INSTRUCTIONS TO FOLLOW: With the pictures excluded, retype the records that follow exactly.
***
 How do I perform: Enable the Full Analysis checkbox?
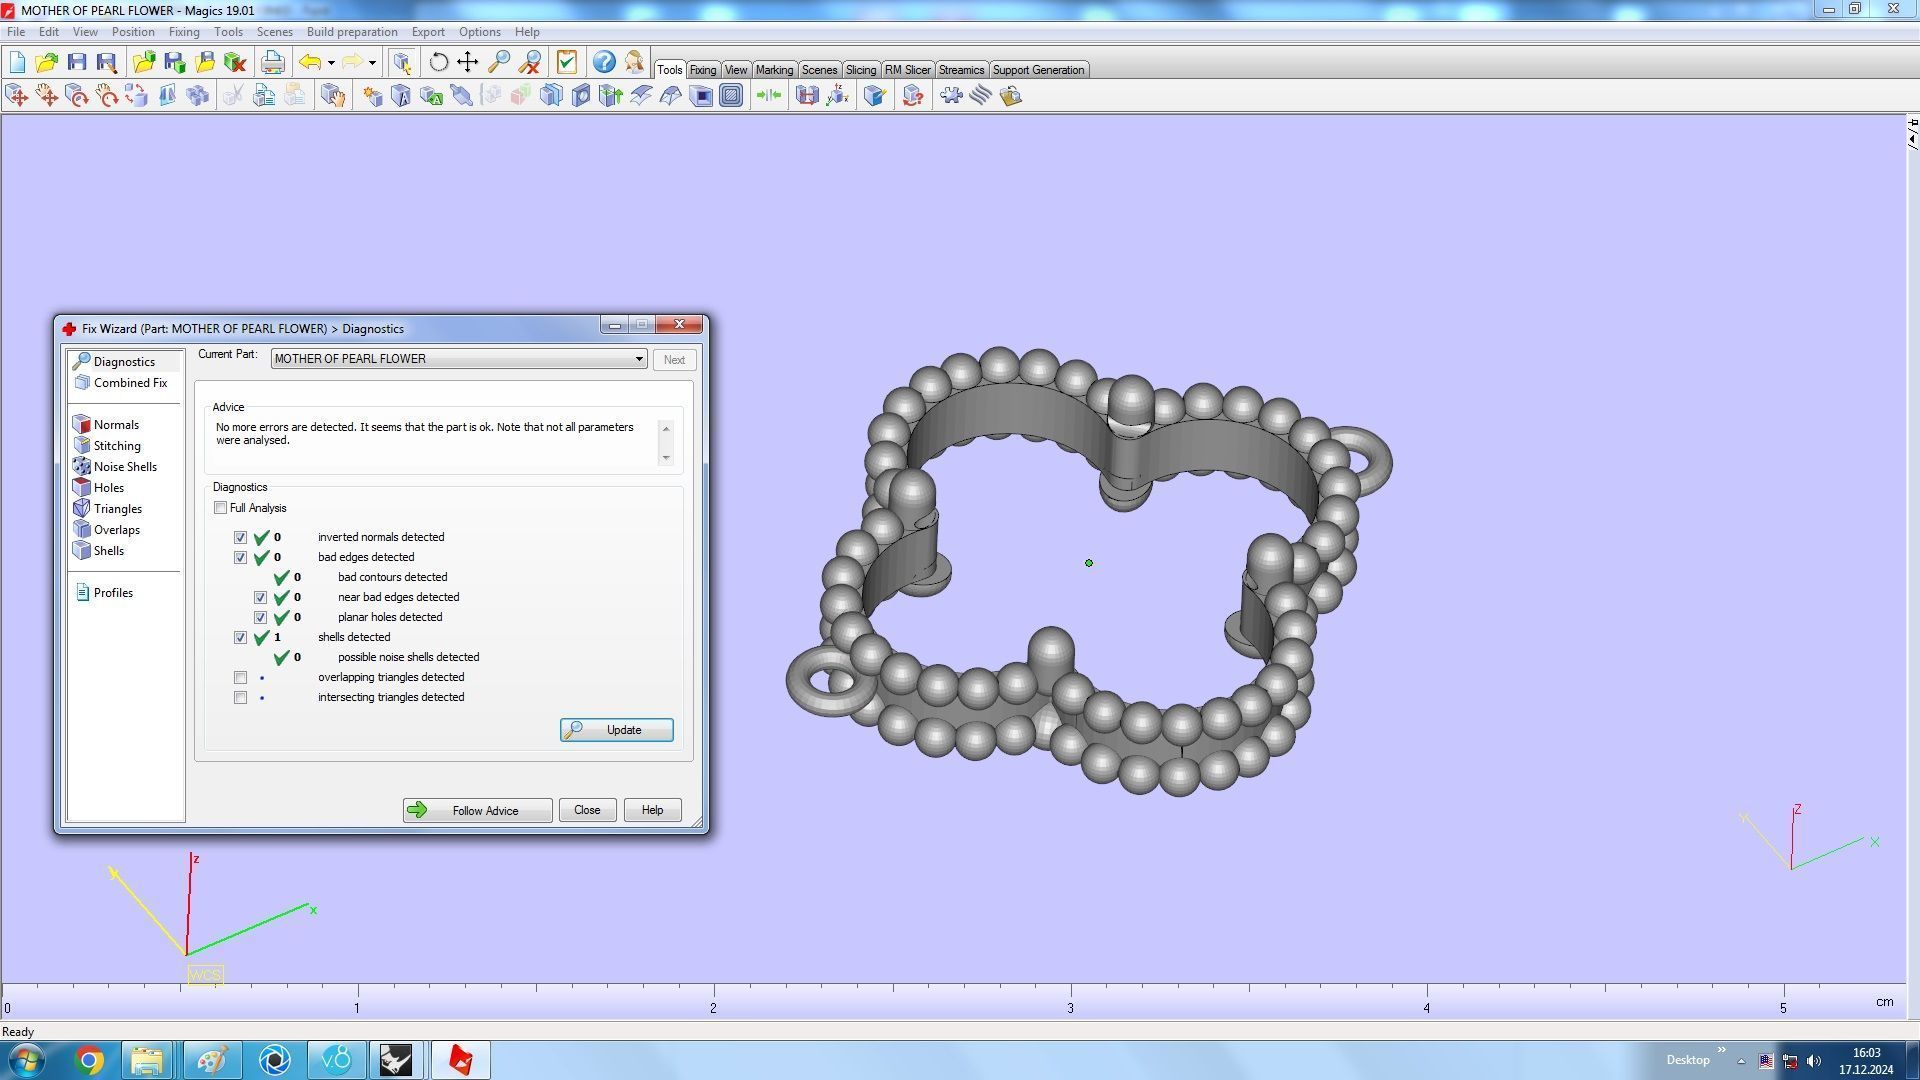(221, 508)
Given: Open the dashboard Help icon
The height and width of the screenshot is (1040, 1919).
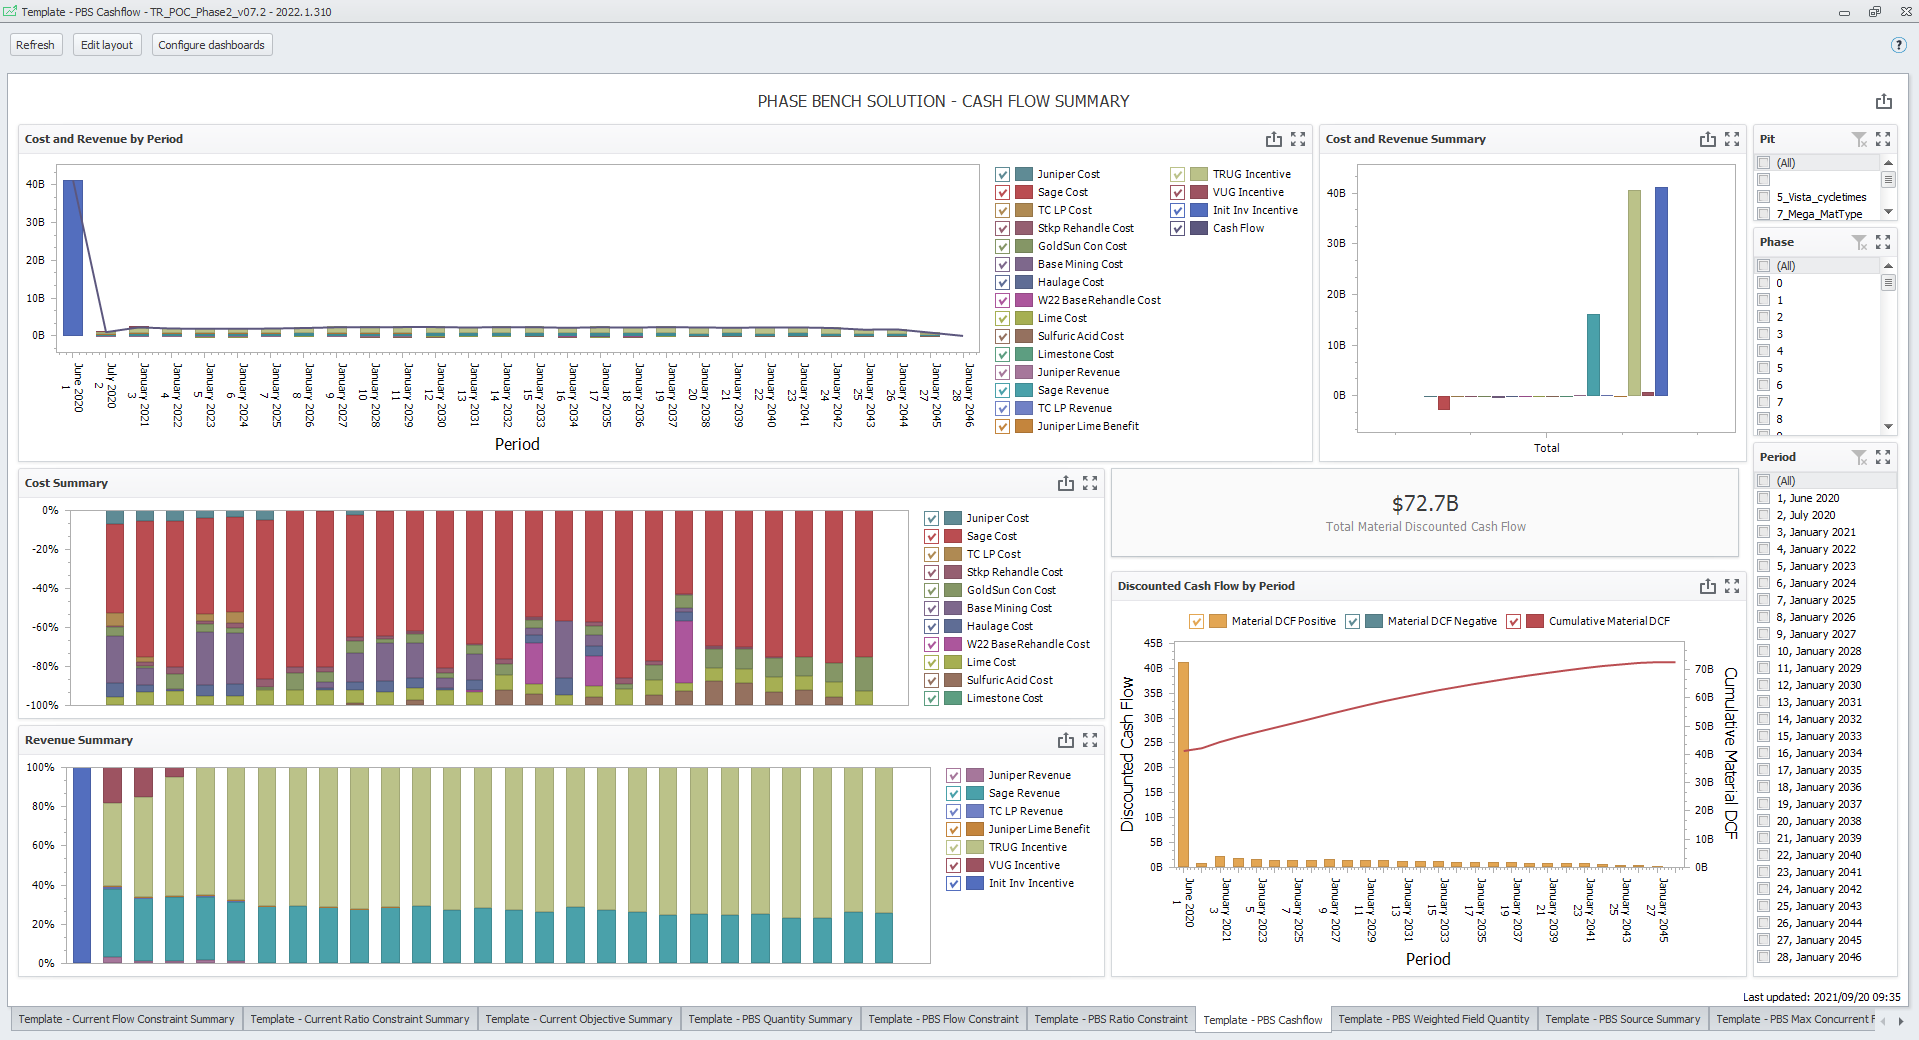Looking at the screenshot, I should pyautogui.click(x=1898, y=45).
***
SOLUTION:
 How do I perform: Enable the Full Analysis checkbox?
(221, 508)
Given: Open the dashboard Help icon
The height and width of the screenshot is (1040, 1919).
Looking at the screenshot, I should pyautogui.click(x=1898, y=45).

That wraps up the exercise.